Long-standing law in Pennsylvania is that the most important consideration when determining custody is the best interest of the child. To determine the child’s best interests, the court must look at all factors that legitimately impact the child physically, intellectually, morally and spiritually.
The court will take many factors into account to make this determination, including but not limited to the child’s preference, custody arrangements of sibling, which party has typically been the primary caretaker, etc.
Do grandparents have custody and visitation rights?
Yes. In Pennsylvania, the Grandparents Visitation Act provides grandparents with automatic standing to bring a petition for physical and legal custody of a grandchild. If it is in the best interest of the child not to be in the custody of either parent and if it is in the best interest of the child to be in the custody of the grandparent, the court may award physical and legal custody to the grandparent.
This applies to grandparents who (1) have genuine care and concern for the child; (2) whose relationship with the child began with the consent of a parent of the child or pursuant to an order of court; and (3) who for 12 months has assumed the role and responsibilities of the child’s parent.
Grandparents may also petition for partial custody and visitation.

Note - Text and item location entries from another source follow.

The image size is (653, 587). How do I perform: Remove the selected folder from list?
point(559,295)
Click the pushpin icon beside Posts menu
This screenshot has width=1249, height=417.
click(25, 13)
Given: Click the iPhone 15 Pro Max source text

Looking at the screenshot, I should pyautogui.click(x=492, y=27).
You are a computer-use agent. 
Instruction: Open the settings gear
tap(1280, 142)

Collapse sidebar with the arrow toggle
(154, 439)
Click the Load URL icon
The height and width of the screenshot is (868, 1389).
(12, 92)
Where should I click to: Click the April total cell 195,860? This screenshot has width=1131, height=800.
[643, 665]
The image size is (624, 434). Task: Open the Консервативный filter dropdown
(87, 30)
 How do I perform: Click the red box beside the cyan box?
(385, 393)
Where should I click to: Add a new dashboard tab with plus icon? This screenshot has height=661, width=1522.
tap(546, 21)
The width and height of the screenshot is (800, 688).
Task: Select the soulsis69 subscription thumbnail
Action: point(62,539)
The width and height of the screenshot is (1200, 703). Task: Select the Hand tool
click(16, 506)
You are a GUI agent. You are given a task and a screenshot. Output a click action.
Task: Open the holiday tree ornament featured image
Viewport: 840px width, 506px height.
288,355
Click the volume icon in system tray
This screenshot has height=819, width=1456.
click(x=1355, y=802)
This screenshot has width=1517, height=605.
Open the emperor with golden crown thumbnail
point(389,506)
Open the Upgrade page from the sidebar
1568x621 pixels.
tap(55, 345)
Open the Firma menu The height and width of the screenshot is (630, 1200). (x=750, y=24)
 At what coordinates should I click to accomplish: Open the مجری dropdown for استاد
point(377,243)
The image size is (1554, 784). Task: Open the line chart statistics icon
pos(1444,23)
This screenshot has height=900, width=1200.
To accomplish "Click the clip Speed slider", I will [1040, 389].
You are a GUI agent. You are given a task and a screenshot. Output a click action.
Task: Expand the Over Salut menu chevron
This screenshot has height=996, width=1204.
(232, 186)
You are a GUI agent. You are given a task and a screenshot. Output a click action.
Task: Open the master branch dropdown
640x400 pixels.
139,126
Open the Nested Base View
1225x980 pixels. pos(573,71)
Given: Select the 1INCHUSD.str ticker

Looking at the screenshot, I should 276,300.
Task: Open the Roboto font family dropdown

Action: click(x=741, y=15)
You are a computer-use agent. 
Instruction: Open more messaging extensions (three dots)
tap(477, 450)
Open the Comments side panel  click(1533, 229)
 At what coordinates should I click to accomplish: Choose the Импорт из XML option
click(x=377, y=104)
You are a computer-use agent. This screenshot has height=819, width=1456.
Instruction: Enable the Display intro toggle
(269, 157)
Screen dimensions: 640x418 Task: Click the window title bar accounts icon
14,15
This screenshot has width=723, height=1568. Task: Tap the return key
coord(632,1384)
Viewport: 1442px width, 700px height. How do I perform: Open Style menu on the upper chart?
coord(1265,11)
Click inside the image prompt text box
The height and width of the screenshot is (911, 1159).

If an unmarried child has resided with his grandparents for a period of 12 months or more and is subsequently removed from the home by his parents, the grandparents may petition the court for an order granting them reasonable partial custody or visitation rights, or both, to the child. This custody may not interfere with the parent-child relationship.
It is also important to note that the time frame cannot be met by having the child and parent living with grandparents.
Pennsylvania uses the “Income Shares” model to determine child support. Child and spousal support shall be awarded pursuant to the Pennsylvania child support guidelines as established by general rule by the Supreme Court, so that persons similarly situated shall be treated similarly. The guideline shall be based upon the reasonable needs of the child or spouse seeking support and the ability of the obligor to provide support. In determining the reasonable needs of the child or spouse seeking support and the ability of the obligor to provide support, the guideline shall place primary emphasis on the net incomes and earning capacities of the parties, with allowable deviations for unusual needs, extraordinary expenses and other factors, such as the parties’ assets, as warrant special attention.
In every proceeding to establish or modify an order which requires the payment of child support, the court shall ascertain the ability of each parent to provide health care coverage for the children of the parties, and the order shall provide health care coverage for each child as appropriate.